_EXERCISE PROMPT_:
Once you find the line with "Identify the click" in the data that follows, repeat it and every line after it exactly, through the line with "Crowdfunding (183, 17)".

_GIVEN RECORDS_:
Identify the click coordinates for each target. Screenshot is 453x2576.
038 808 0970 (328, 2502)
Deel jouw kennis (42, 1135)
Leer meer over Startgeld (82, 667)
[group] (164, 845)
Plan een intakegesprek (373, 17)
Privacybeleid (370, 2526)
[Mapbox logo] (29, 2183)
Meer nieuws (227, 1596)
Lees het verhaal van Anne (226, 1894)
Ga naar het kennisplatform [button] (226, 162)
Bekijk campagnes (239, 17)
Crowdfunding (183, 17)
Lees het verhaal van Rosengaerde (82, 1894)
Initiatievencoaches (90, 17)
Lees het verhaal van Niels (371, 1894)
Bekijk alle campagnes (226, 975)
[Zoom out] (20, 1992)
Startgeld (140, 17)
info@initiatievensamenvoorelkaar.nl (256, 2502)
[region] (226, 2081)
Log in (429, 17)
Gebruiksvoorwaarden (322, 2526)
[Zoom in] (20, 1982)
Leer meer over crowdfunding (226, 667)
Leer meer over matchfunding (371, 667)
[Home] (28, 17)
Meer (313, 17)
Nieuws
...
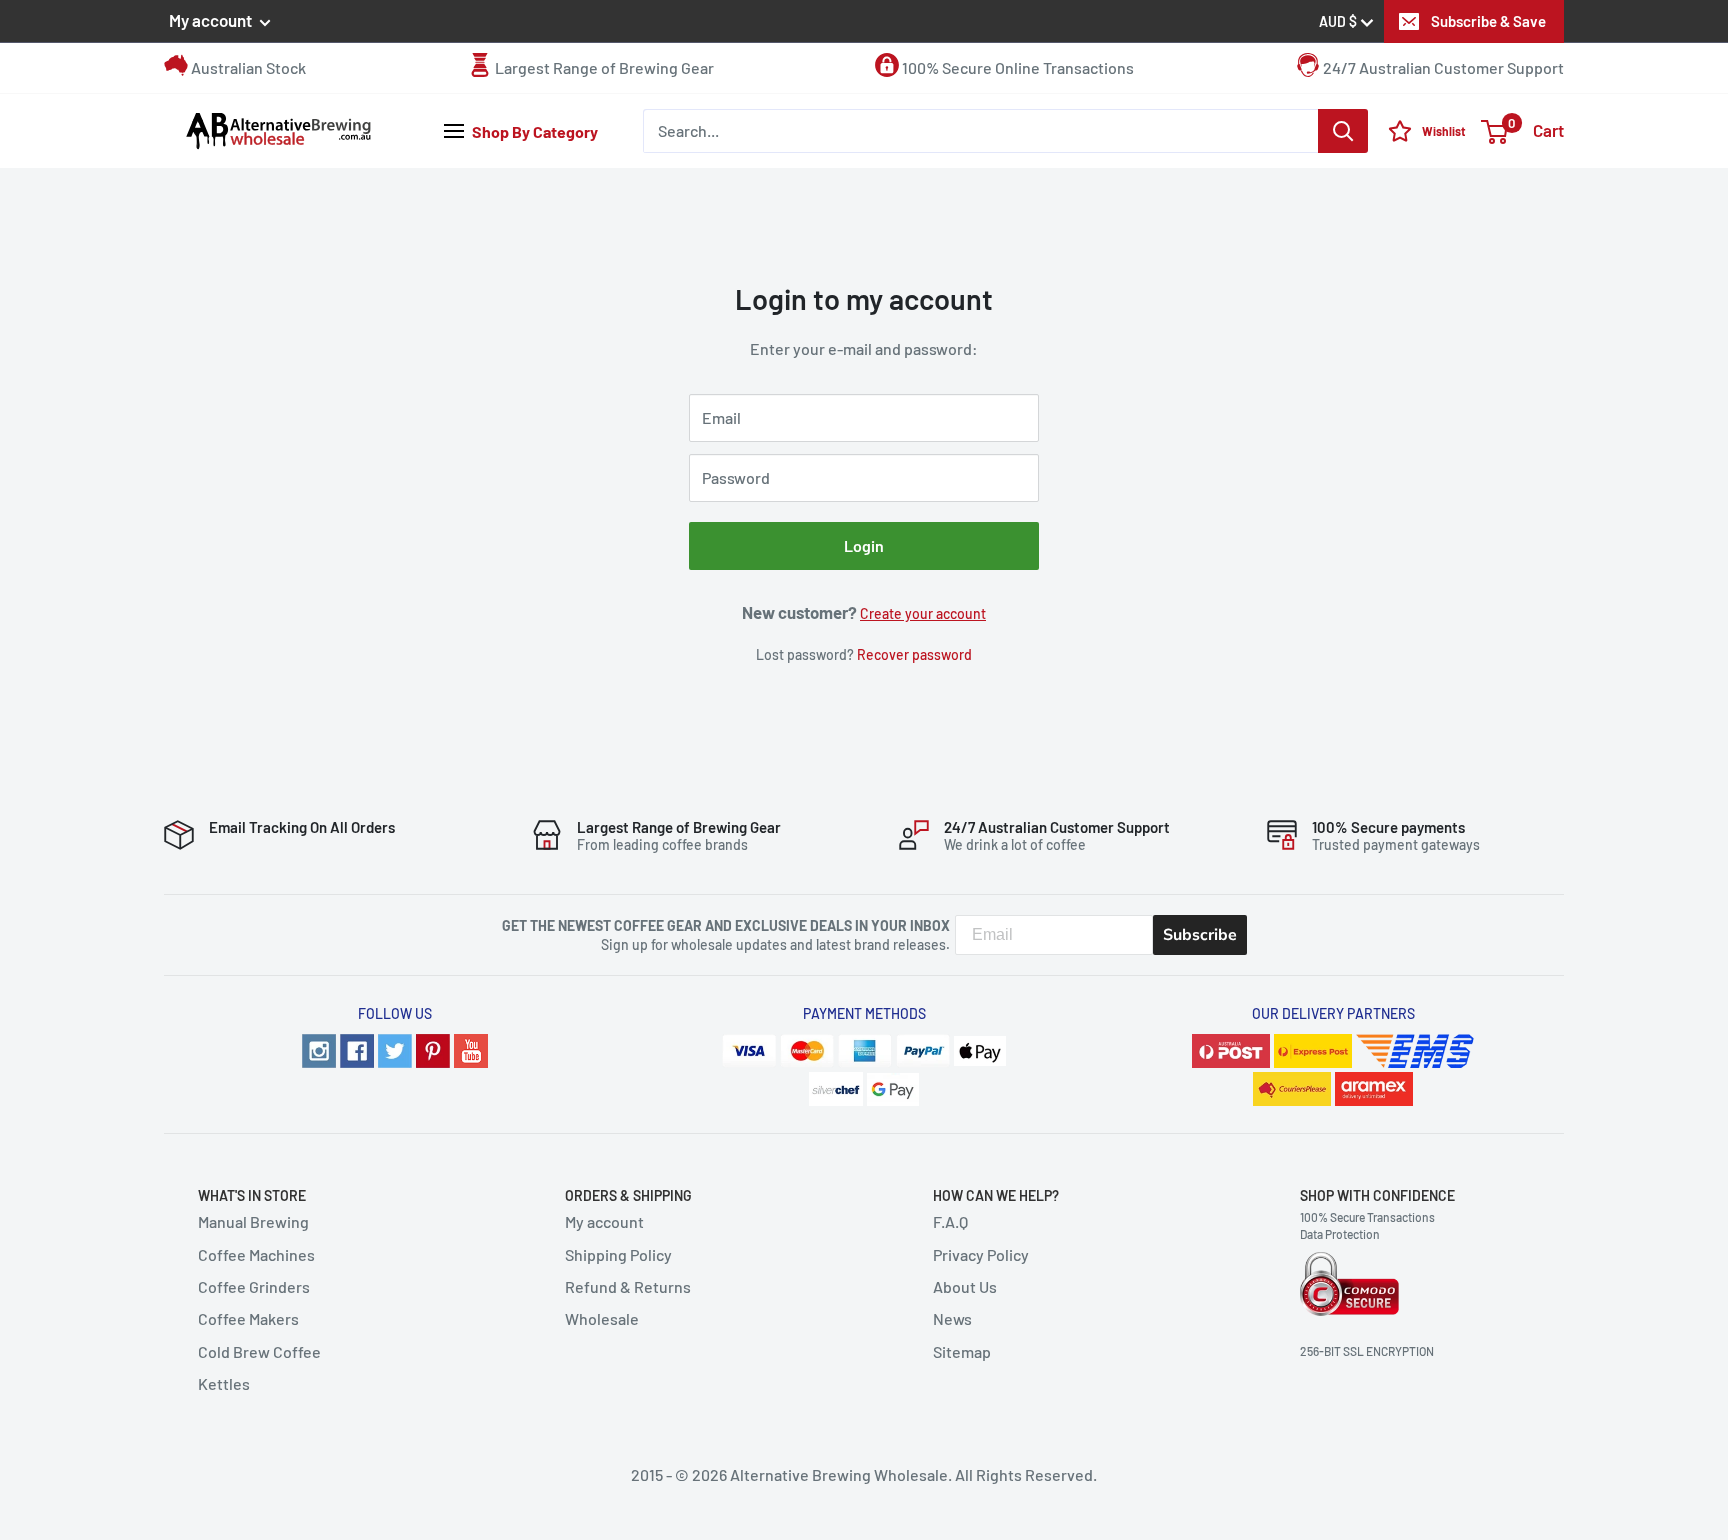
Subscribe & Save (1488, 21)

_ANSWER SPACE_:
Identify the click coordinates for each target. Screenshot is 453x2576.
038 808 0970 (328, 2502)
Deel jouw kennis (42, 1135)
Leer meer over Startgeld (82, 667)
[group] (164, 845)
Plan een intakegesprek (373, 17)
Privacybeleid (370, 2526)
[Mapbox logo] (29, 2183)
Meer nieuws (227, 1596)
Lees het verhaal van Anne (226, 1894)
Ga naar het kennisplatform [button] (226, 162)
Bekijk campagnes (239, 17)
Crowdfunding (183, 17)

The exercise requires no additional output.